The age of technology?

More stories from Nicholas Lutz

We Are Americans
November 18, 2016
The age of technology?

If you’ve ever taken a history class, then you’ve probably heard of all the different types of ages, named after what they were most famous for. Examples are, but not limited to: the Stone Age, the Dark Ages, the Space Age, the Golden Age, etc. Now, if you’ve ever taken a history class, then you’ve most likely asked or heard someone ask what our age will be known as, and chances are that the majority of responses are that this will be known as the “Age of Technology” since there have arguably been more significant technological breakthroughs in the first 15 years of this century than the entire timespan of any century in history.

All this new technology comes with downsides, que the age old saying, “With great power comes great responsibilities.” Responsibilities which we, society, have greatly abused. The leaps and bounds made in the world have introduced miracles such as texting and email, which have rendered even the simplest of human interactions completely impersonal. These days it is more unusual to have a full conversation with someone in person rather than over the phone or computer, which has actually hindered communication as we know it. When people talk over these inventions they cannot see the subconscious cues of the other person, nor can they hear the tone of their voices, making it very hard to have full-engaging conversations. The lack of personal interaction also lets miscommunication run rampant, leading to people becoming offended easier than in previous generations.

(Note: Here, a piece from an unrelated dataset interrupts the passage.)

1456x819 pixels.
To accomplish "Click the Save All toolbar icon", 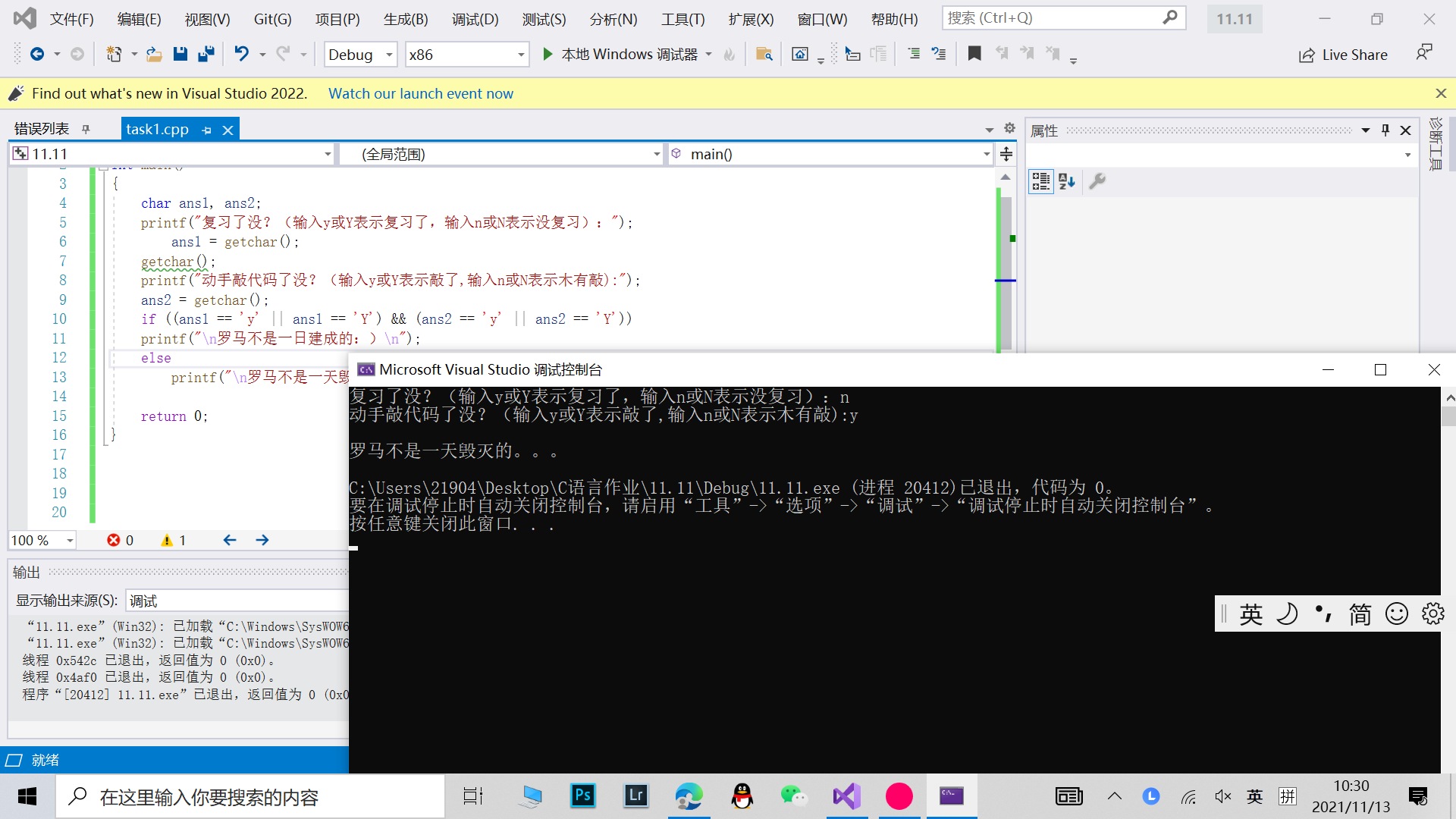I will point(206,54).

When a person becomes offended it is often times custom for them to tell another person, and without seeing each other in person, exaggerations can grow immensely. The second person tells a third with even more exaggerations and eventually the true situation is buried in a sea of exaggerations which, once reaching this far almost become lies. Eventually people talk about the offense so much that it catches the eyes of the media who will turn it into a quick and easy story to fill up the remainder of their time slot. The thing about the media is that they love to blow up any story they can find in order to get easy views and ratings. The story that originated in a small part of the world becomes broadcast across the world and people who wouldn’t have normally heard about the story, now have their own opinions on a story that may no longer even be true. Once stories reach the media, there is almost no hope for the truth to be discovered, or actual justice to be delivered. When this same domino effect gets applied to people trying to do their jobs, and companies trying to create those jobs, a sense of fear gets instilled in these people and exceptional power is granted to society as a whole. Even if a majority of people may not feel the same way as the media says, the media can actually make the majority feel like a minority and nobody speaks up for the truth and justice.

These situations happen in an unprecedented rate everyday, leading to companies too afraid to endorse anything and even police officers who are afraid of doing their job correctly and upholding the law. When even the defenders of our lives are too afraid to do their jobs because of public outlash or physical repercussions brought upon by the whole of society and fueled abhorrently by the media, we must stop and ask ourselves why we continue to let something like this happen because if we are the ones that allowed it to start in the first place, we are the ones who can bring the waves of offense to an end. The only thing that is preventing society from changing, is fear of backlash from society itself. That’s why I believe we will be known not as the age of technology, but the age of senseless fear, and the only way this can change is if people  say what they think is true, and to actually search for the truth and stop being afraid of each other, but most importantly stop being afraid of themselves.